O que muda em relação ao custo da bagagem
Após mais de uma década de negociações, o Conselho Europeu e o Parlamento Europeu assinaram oficialmente um acordo para introduzir novas regras sobre a bagagem de mão e a gestão das indemnizações por atrasos. As novas regras entram em vigor em 2027. Mas atenção: a bagagem de mão não vai tornar-se «grátis» por magia. Na verdade, o cerne da nova lei é a transparência dos preços. Não vais deixar de pagar pela tua mala de mão, mas já não terás de a pagar separadamente como um extra no final da compra, para juntar ao preço do bilhete.

Eis o que prevêem as novas regras
Todos os passageiros terão o direito de levar para a cabine uma bagagem de mão com um peso máximo de 7 quilogramas, além de uma pequena bolsa pessoal para colocar debaixo do assento. As companhias aéreas vão ser obrigadas a incluir o custo desta franquia no preço do bilhete desde o momento em que o vês pela primeira vez. O preço anunciado vai ser o preço real. Como as companhias (sobretudo as low-cost) já não vão poder destacar um bilhete super-económico para depois o encarecer no momento do checkout com o preço da bagagem, é muito provável que os preços iniciais dos voos aumentem para absorver estas alterações.

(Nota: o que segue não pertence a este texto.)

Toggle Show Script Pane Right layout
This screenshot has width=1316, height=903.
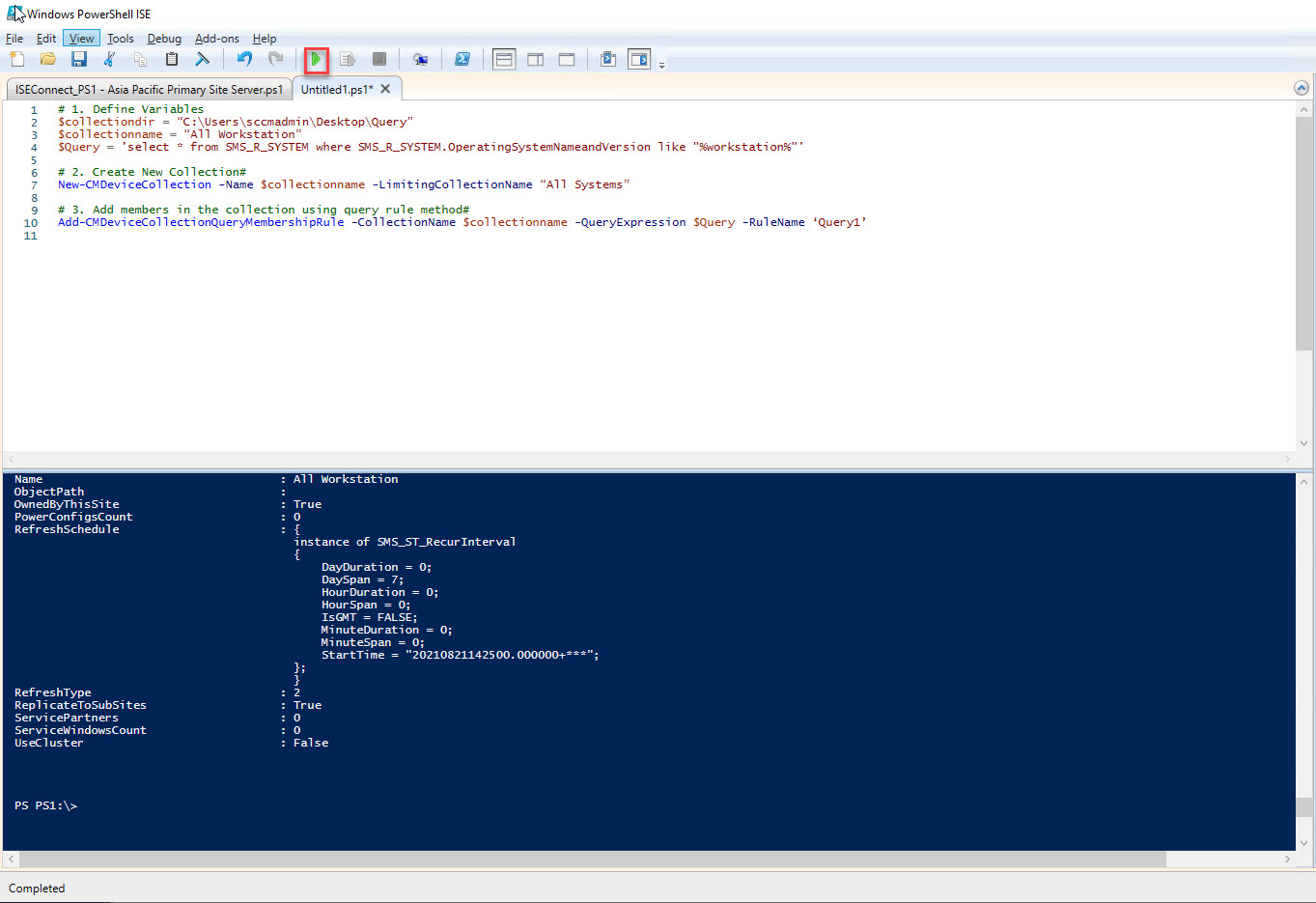pyautogui.click(x=535, y=60)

O objetivo da União Europeia é tornar as despesas de viagem mais previsíveis, justas e transparentes para os consumidores. Estas novidades sobre a bagagem de mão fazem parte de um pacote muito mais abrangente, concebido para reforçar os direitos dos passageiros. As novas regras também vão mudar a forma como as companhias aéreas lidam com as reclamações, tornando-as mais claras e justas, com a proibição de cobrar taxas adicionais para que os pais se sentem ao lado dos filhos menores de 14 anos.